TO DO
Output the stretch of material from the line that contains "The width and height of the screenshot is (952, 1248)." through the line that contains "pyautogui.click(x=526, y=744)" as a JSON list of strings, one string per line, with blank lines left out.

[Rows on where targets appear]
--------------------------------

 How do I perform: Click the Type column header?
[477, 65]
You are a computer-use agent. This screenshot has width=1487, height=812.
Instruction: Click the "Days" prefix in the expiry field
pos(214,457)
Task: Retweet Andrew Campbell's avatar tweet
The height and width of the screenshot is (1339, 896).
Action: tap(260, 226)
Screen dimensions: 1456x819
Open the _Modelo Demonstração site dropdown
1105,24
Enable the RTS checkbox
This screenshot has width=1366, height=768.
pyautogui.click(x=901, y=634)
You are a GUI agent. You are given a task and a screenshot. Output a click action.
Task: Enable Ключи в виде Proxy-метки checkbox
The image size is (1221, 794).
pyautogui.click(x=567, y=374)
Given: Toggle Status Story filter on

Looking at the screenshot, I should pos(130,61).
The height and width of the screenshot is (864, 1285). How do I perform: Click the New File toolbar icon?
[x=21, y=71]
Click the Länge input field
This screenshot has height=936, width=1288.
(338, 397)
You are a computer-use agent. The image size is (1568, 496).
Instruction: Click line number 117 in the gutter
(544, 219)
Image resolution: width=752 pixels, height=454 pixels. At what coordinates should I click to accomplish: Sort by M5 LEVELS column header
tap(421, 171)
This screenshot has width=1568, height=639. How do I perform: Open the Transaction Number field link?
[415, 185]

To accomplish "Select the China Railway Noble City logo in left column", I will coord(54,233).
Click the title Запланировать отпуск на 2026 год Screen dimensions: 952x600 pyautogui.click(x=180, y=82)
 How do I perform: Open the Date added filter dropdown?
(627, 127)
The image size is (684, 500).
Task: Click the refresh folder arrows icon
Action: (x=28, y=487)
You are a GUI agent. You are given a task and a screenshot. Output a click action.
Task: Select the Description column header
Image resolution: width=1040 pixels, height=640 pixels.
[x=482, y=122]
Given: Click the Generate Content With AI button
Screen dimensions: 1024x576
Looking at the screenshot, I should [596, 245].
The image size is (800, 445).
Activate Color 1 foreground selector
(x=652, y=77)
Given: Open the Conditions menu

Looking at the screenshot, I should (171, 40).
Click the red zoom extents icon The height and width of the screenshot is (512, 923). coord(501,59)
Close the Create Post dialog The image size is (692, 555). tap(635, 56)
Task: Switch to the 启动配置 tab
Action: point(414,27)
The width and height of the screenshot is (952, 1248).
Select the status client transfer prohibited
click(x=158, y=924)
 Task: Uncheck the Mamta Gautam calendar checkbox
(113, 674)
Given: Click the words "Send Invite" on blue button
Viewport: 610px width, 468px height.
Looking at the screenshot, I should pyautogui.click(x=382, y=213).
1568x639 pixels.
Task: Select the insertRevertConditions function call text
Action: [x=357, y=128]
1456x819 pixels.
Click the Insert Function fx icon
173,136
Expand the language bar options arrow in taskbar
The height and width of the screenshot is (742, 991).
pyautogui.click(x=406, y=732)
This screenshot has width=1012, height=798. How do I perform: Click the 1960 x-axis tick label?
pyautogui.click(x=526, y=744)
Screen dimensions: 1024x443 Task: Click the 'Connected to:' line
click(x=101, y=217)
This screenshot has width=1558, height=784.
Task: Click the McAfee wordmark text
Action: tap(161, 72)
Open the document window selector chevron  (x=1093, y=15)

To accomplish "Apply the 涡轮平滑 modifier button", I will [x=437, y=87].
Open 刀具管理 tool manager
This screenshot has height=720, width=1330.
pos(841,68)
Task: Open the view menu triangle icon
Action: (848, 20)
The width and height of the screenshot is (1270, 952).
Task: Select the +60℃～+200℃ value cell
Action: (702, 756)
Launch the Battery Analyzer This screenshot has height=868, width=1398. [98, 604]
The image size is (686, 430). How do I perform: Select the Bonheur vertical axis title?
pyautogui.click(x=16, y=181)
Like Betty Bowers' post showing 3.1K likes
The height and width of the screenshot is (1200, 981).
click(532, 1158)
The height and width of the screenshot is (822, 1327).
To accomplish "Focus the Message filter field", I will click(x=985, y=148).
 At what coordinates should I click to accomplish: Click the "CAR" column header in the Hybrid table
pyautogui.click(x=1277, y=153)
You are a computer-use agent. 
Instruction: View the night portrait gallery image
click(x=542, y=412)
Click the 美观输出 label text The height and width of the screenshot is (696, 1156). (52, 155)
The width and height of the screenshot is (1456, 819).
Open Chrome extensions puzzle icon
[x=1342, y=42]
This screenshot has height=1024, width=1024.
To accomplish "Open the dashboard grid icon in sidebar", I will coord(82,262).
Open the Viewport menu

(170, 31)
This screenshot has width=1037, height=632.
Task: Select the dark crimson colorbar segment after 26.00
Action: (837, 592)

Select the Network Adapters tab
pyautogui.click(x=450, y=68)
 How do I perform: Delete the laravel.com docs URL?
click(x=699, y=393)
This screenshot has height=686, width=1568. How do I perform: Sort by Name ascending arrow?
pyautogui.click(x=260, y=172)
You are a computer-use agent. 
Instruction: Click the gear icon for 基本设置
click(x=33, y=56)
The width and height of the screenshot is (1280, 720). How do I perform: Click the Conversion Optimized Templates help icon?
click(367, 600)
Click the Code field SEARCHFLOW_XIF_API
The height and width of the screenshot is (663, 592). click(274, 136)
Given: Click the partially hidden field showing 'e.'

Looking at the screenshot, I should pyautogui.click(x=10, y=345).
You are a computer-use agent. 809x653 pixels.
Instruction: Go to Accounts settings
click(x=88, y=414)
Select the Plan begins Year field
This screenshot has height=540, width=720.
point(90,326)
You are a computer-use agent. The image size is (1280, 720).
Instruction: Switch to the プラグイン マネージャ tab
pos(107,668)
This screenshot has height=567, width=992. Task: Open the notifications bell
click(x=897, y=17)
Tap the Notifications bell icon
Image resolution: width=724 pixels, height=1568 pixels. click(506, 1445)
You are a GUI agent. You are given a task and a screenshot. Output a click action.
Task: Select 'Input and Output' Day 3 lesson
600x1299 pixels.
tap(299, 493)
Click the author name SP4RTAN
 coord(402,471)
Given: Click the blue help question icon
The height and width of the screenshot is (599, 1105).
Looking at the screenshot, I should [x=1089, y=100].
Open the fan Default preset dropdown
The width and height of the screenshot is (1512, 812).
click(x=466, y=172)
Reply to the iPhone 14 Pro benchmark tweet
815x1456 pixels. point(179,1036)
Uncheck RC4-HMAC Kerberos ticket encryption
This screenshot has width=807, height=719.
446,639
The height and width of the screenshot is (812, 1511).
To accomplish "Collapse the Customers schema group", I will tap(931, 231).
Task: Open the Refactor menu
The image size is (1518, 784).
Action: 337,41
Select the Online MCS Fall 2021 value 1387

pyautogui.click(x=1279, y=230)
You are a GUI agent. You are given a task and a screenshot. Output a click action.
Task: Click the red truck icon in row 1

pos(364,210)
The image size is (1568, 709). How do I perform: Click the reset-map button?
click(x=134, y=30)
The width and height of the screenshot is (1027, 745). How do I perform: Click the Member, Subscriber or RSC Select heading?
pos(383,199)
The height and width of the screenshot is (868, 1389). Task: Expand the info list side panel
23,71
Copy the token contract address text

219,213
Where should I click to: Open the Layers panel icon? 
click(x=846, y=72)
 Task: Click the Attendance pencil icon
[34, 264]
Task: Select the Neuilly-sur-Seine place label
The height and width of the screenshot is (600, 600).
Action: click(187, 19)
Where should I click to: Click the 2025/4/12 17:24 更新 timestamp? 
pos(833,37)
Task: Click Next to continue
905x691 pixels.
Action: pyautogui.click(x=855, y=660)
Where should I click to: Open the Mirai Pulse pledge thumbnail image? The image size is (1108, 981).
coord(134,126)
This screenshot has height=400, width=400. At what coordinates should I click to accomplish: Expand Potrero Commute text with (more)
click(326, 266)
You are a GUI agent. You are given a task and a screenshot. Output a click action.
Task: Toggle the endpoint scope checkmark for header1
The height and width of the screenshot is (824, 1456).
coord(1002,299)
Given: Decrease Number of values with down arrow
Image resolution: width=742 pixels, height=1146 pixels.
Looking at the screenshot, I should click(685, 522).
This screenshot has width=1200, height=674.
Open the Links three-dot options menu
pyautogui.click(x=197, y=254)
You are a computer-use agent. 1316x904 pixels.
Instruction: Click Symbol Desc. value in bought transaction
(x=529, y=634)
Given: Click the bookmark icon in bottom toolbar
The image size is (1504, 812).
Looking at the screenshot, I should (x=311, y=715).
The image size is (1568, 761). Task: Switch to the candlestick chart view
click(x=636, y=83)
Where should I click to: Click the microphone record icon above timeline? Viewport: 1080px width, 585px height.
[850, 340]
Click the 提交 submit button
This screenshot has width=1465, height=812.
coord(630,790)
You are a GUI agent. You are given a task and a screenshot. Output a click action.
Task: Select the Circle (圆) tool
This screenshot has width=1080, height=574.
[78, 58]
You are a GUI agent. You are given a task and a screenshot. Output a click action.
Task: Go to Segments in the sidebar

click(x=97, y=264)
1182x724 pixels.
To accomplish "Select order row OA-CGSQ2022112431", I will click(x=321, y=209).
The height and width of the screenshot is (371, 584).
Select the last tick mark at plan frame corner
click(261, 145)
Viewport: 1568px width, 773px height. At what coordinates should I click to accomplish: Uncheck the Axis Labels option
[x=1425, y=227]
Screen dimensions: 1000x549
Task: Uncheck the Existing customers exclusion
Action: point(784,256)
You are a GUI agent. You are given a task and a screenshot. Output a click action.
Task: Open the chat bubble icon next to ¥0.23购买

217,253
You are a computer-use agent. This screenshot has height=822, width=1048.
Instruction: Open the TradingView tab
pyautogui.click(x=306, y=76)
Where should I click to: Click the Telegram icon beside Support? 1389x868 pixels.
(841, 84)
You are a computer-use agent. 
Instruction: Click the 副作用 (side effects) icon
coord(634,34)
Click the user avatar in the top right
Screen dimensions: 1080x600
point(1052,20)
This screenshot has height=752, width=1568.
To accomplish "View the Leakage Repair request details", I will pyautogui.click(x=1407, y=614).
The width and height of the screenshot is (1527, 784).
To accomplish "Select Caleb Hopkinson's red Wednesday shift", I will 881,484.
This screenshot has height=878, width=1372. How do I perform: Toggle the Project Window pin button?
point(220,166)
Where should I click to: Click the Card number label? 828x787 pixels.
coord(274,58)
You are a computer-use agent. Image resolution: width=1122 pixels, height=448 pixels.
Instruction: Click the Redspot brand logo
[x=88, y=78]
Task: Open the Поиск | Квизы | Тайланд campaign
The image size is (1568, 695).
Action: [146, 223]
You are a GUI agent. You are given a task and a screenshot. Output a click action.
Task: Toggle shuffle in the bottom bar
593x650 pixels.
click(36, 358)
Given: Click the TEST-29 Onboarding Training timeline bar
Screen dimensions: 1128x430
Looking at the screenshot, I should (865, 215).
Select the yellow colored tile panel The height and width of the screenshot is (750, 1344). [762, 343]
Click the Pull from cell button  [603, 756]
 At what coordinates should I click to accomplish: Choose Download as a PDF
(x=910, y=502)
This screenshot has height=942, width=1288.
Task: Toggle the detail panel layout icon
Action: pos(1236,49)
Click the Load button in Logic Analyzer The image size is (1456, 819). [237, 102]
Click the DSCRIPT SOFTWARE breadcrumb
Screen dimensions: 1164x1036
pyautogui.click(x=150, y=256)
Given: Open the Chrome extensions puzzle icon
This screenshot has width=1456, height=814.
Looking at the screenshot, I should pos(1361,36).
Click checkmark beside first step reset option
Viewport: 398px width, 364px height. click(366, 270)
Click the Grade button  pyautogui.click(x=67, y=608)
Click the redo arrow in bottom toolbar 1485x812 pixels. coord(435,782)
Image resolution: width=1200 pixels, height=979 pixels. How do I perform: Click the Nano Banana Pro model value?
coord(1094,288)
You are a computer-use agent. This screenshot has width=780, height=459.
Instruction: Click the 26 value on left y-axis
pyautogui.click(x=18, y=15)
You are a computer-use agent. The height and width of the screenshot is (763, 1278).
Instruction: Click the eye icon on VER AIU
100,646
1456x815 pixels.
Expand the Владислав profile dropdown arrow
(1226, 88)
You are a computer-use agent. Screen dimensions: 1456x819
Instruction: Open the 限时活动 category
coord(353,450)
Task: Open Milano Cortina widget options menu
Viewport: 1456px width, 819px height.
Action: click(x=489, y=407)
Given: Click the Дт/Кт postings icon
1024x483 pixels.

--------------------------------

EXERCISE RESPONSE
[
  "The width and height of the screenshot is (952, 1248).",
  "Select the status client transfer prohibited",
  "click(x=158, y=924)",
  " Task: Uncheck the Mamta Gautam calendar checkbox",
  "(113, 674)",
  "Given: Click the words \"Send Invite\" on blue button",
  "Viewport: 610px width, 468px height.",
  "Looking at the screenshot, I should pyautogui.click(x=382, y=213).",
  "1568x639 pixels.",
  "Task: Select the insertRevertConditions function call text",
  "Action: [x=357, y=128]",
  "1456x819 pixels.",
  "Click the Insert Function fx icon",
  "173,136",
  "Expand the language bar options arrow in taskbar",
  "The height and width of the screenshot is (742, 991).",
  "pyautogui.click(x=406, y=732)",
  "This screenshot has width=1012, height=798. How do I perform: Click the 1960 x-axis tick label?",
  "pyautogui.click(x=526, y=744)"
]